DIRECTIONS: Work through the data below and copy out every line where "Renacimiento" is found.

RECORDS SUPPLIED:
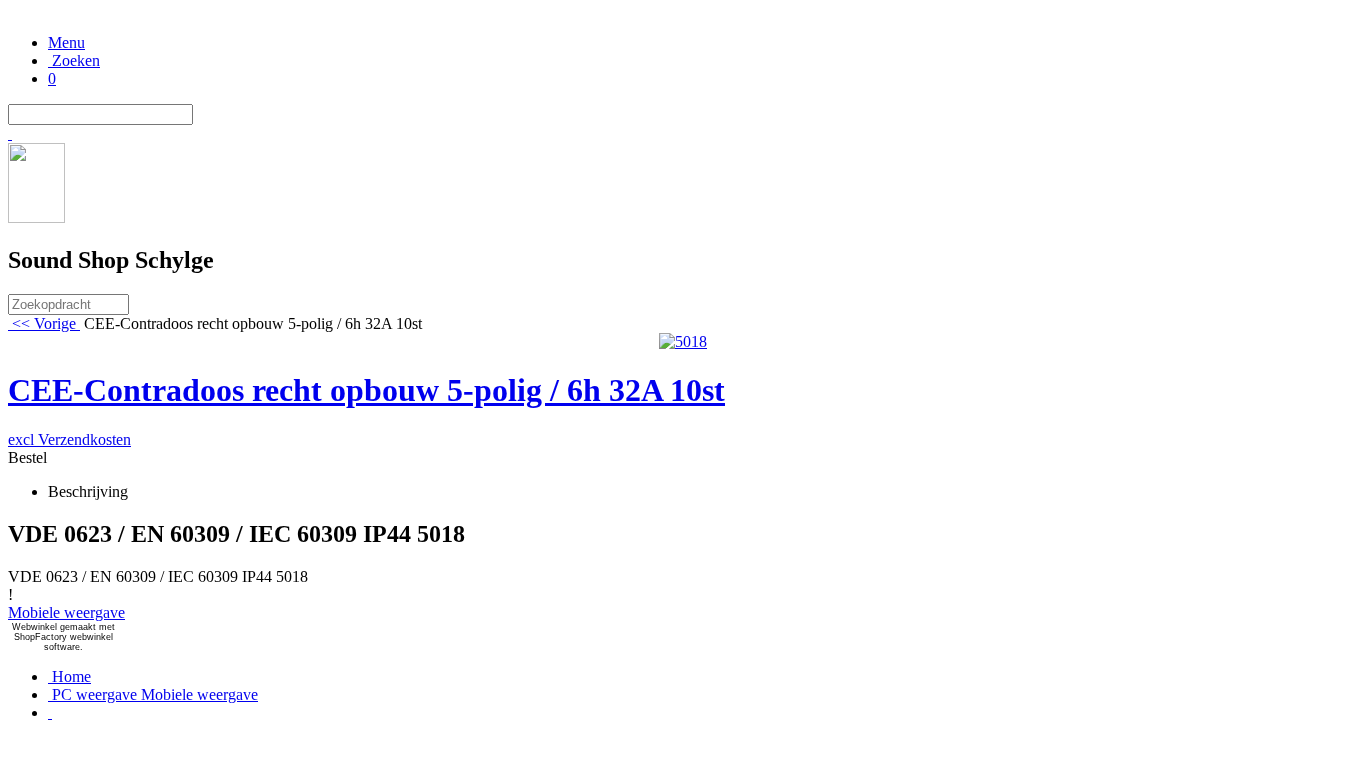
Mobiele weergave (66, 612)
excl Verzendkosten (69, 439)
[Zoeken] (10, 133)
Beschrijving (88, 491)
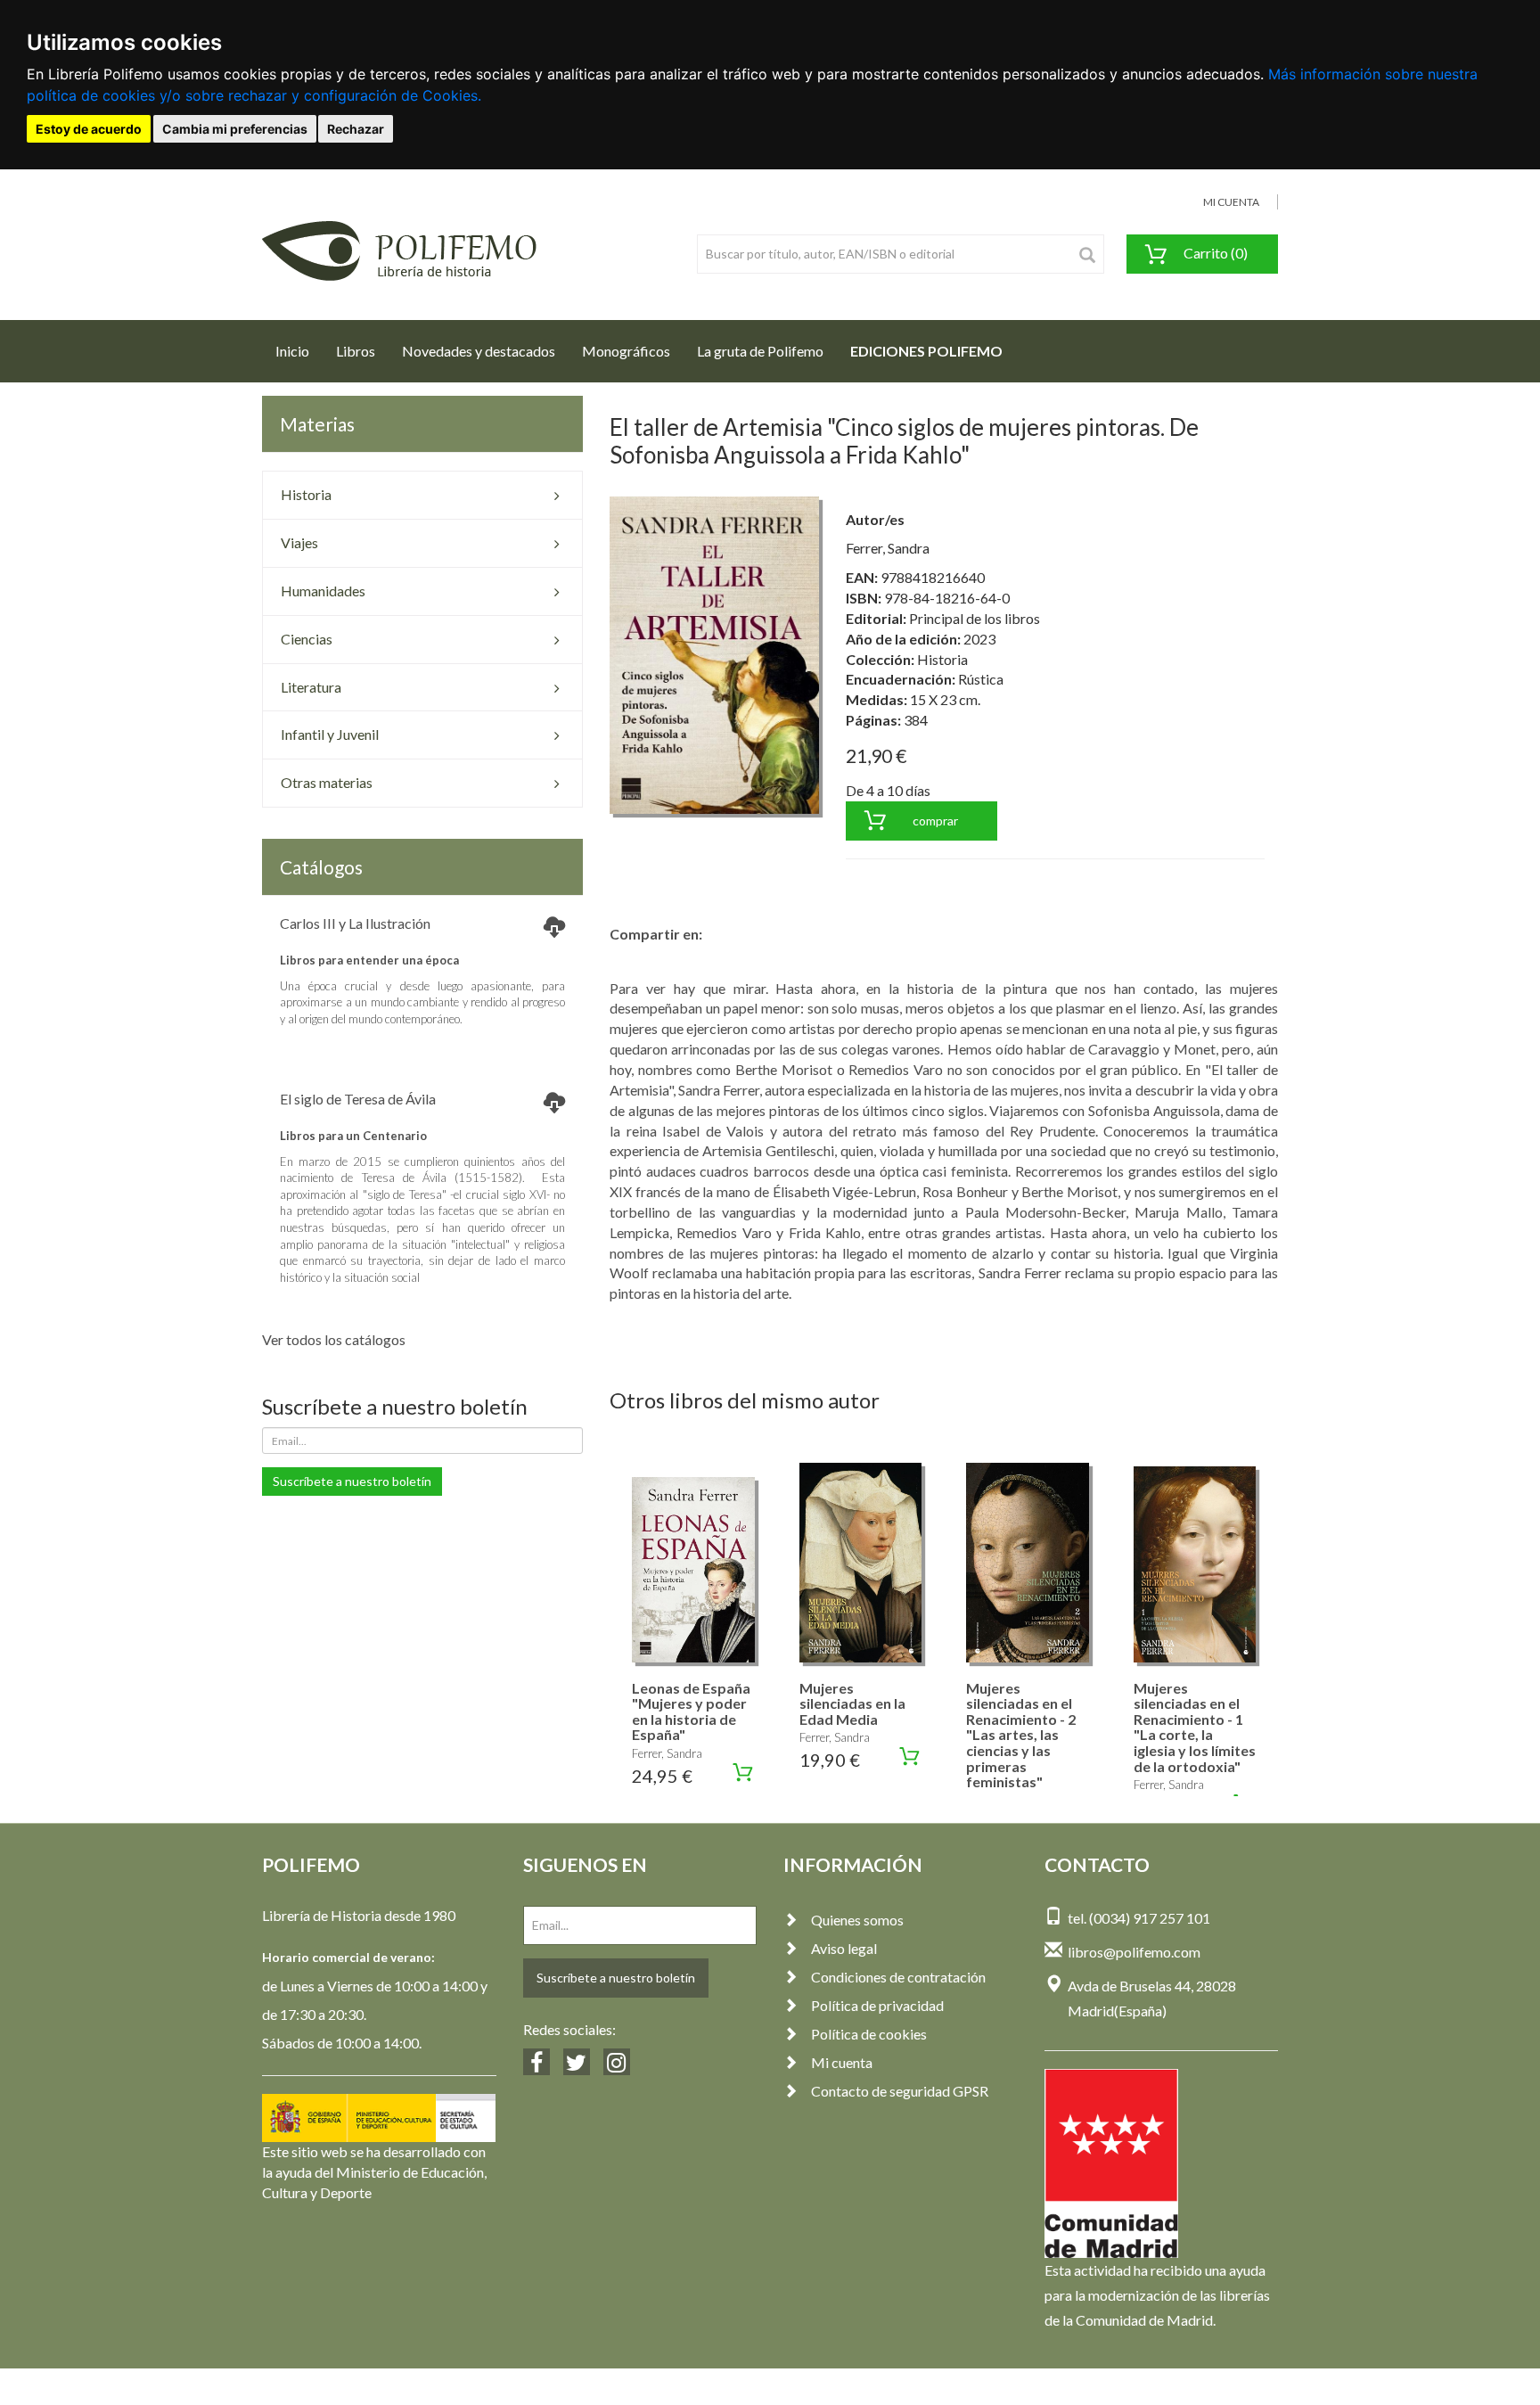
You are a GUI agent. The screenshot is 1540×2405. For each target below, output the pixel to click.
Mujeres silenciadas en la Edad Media (852, 1703)
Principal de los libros (974, 618)
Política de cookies (869, 2033)
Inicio (299, 350)
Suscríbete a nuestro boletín (352, 1481)
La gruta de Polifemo (760, 350)
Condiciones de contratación (898, 1976)
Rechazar (355, 128)
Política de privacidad (877, 2005)
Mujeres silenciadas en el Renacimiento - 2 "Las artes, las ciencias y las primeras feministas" (1021, 1735)
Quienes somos (857, 1919)
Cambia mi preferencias (234, 128)
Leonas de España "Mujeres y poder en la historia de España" (691, 1711)
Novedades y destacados (478, 350)
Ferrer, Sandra (888, 547)
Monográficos (626, 350)
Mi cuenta (841, 2062)
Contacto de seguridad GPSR (899, 2090)
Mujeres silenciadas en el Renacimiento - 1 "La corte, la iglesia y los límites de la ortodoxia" (1195, 1727)
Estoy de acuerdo (89, 128)
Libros (355, 350)
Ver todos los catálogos (333, 1339)
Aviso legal (844, 1948)
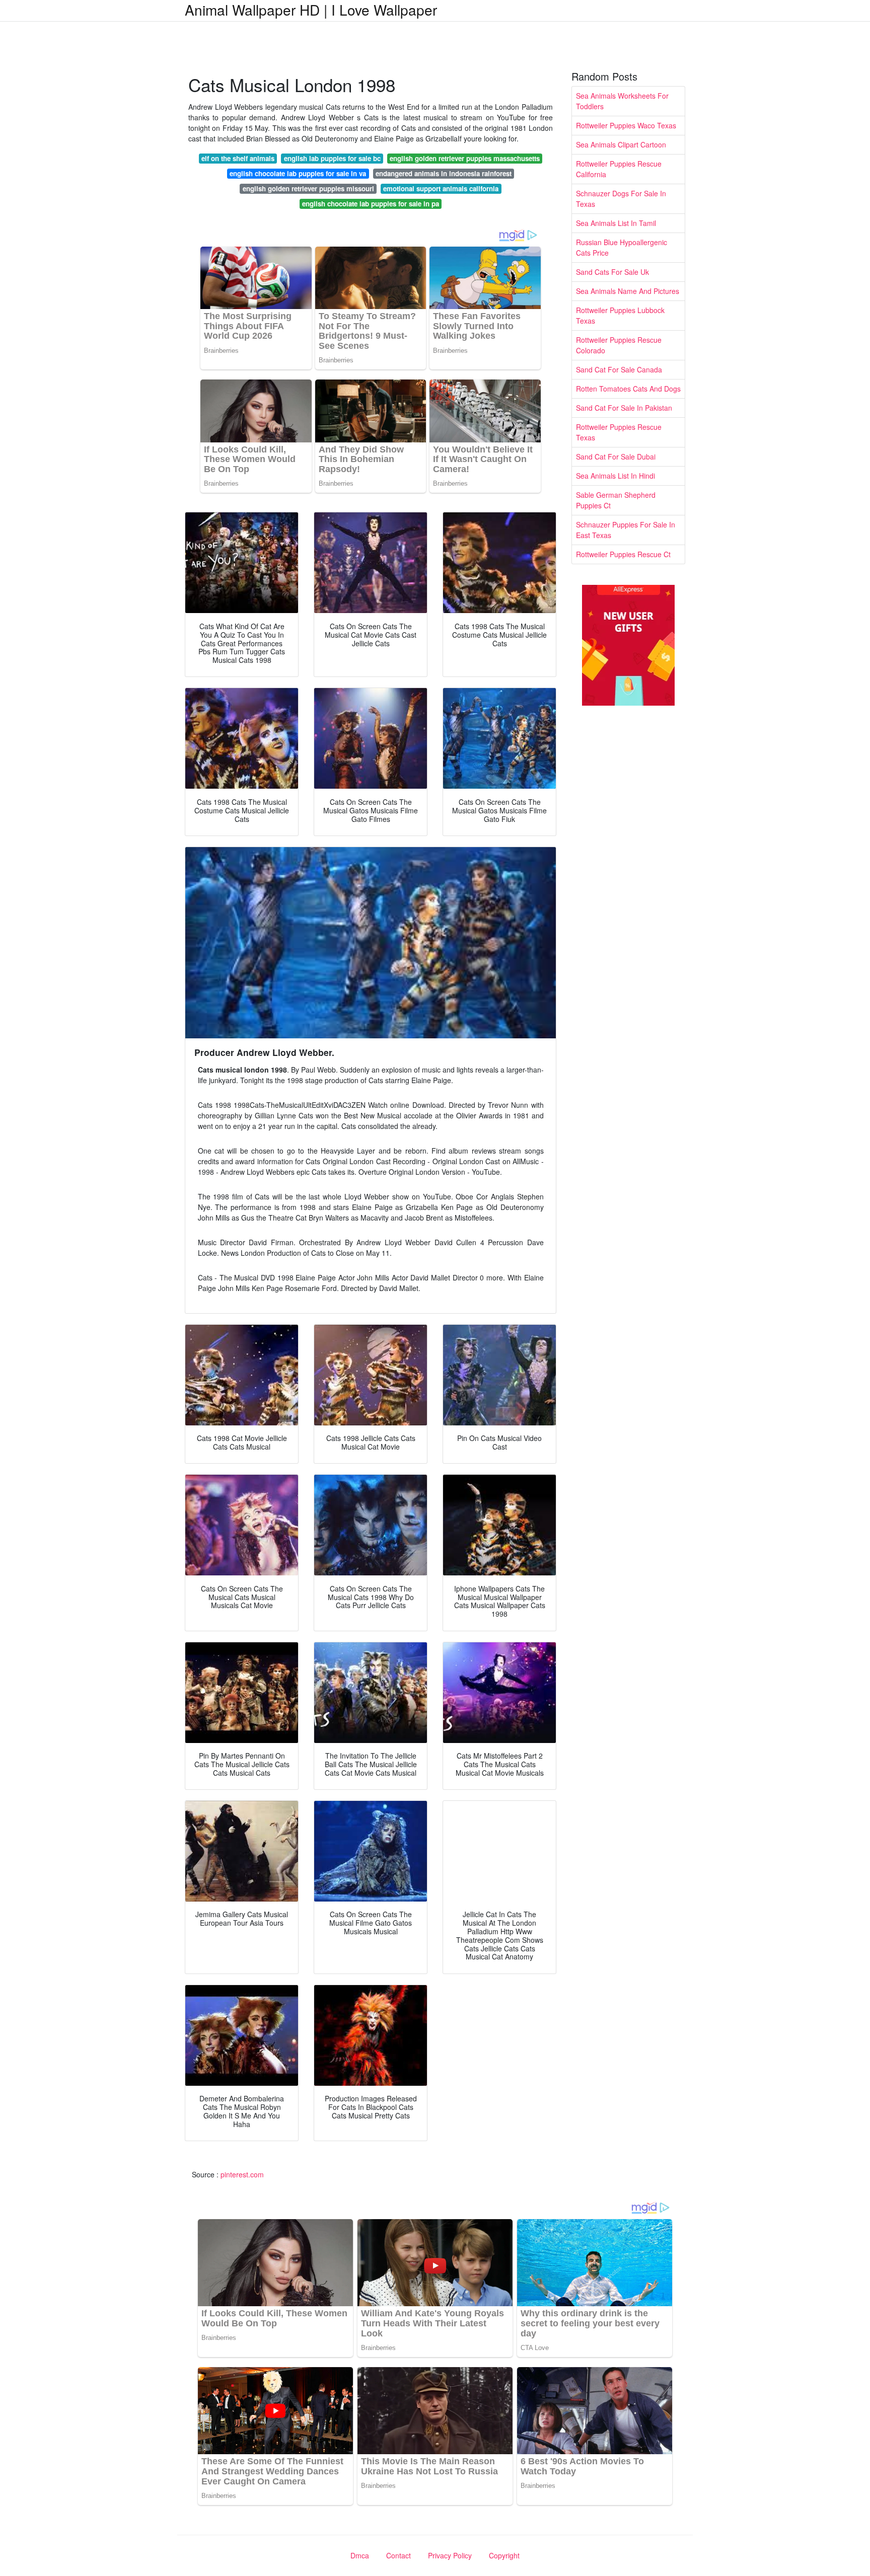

SOLVED PROBLEM:
Mujeres silenciadas en el Renacimiento - 2 "Las artes, las ciencias y las primeras feministas" (1021, 1735)
Mujeres silenciadas en el Renacimiento - 1 "La corte, la iglesia y los límites de la ortodoxia" (1195, 1727)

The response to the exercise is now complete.